Description of the task => Copy the line containing "币安Alpha交易竞赛：交易KGeN (KGEN) ，分享20万美元等值奖励", then all lines after it up to and including the final line of the material, exactly and without additions.

Supplied material =>
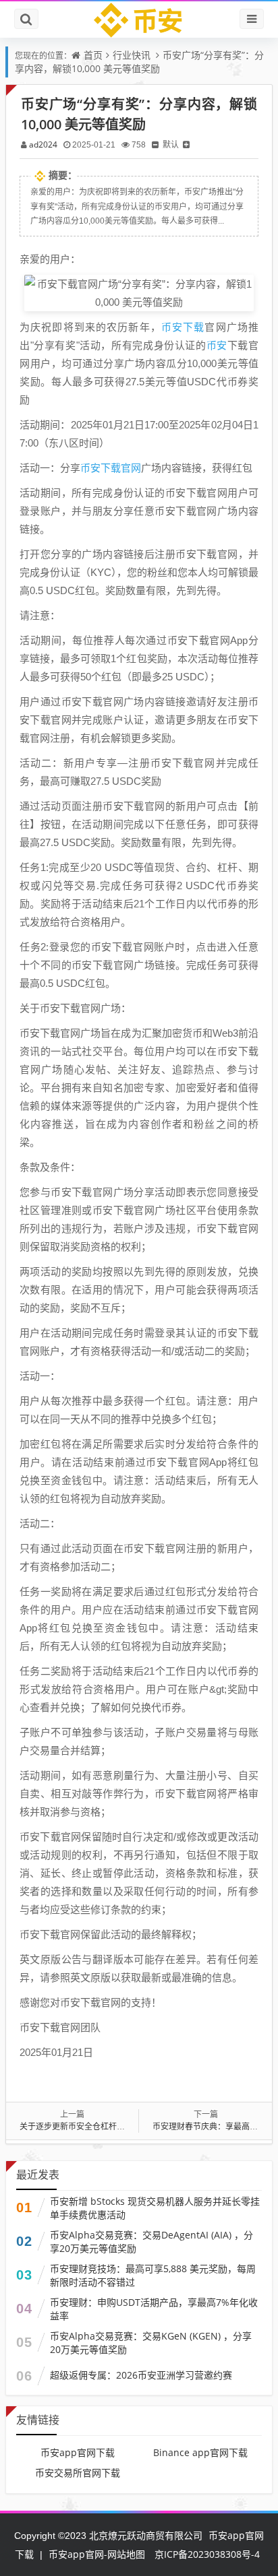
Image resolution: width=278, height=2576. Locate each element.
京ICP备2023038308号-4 (207, 2554)
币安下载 (183, 326)
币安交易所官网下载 (77, 2472)
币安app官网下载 (77, 2452)
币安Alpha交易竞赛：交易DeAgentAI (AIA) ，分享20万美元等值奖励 (151, 2241)
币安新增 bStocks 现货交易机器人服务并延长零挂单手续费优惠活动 (155, 2208)
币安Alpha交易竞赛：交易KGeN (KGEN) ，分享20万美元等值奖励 (151, 2342)
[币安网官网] (139, 19)
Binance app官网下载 (200, 2452)
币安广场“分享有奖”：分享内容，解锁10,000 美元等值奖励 (139, 62)
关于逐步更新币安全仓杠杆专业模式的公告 (96, 2126)
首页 (93, 55)
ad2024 (43, 144)
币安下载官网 (110, 467)
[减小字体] (155, 144)
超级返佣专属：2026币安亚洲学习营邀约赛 (141, 2375)
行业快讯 (131, 55)
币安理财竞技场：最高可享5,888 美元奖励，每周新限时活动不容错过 (153, 2275)
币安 (216, 345)
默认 (171, 144)
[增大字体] (186, 144)
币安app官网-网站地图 (97, 2554)
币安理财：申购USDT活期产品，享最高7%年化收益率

Result of the exercise =>
币安Alpha交易竞赛：交易KGeN (KGEN) ，分享20万美元等值奖励 (151, 2342)
[币安网官网] (139, 19)
Binance app官网下载 (200, 2452)
币安广场“分享有奖”：分享内容，解锁10,000 美元等值奖励 (139, 62)
关于逐步更新币安全仓杠杆专业模式的公告 (96, 2126)
首页 (93, 55)
ad2024 (43, 144)
币安下载官网 (110, 467)
[减小字体] (155, 144)
超级返佣专属：2026币安亚洲学习营邀约赛 (141, 2375)
行业快讯 (131, 55)
币安理财竞技场：最高可享5,888 美元奖励，每周新限时活动不容错过 (153, 2275)
币安 (216, 345)
默认 (171, 144)
[增大字体] (186, 144)
币安app官网-网站地图 (97, 2554)
币安理财：申购USDT活期产品，享最高7%年化收益率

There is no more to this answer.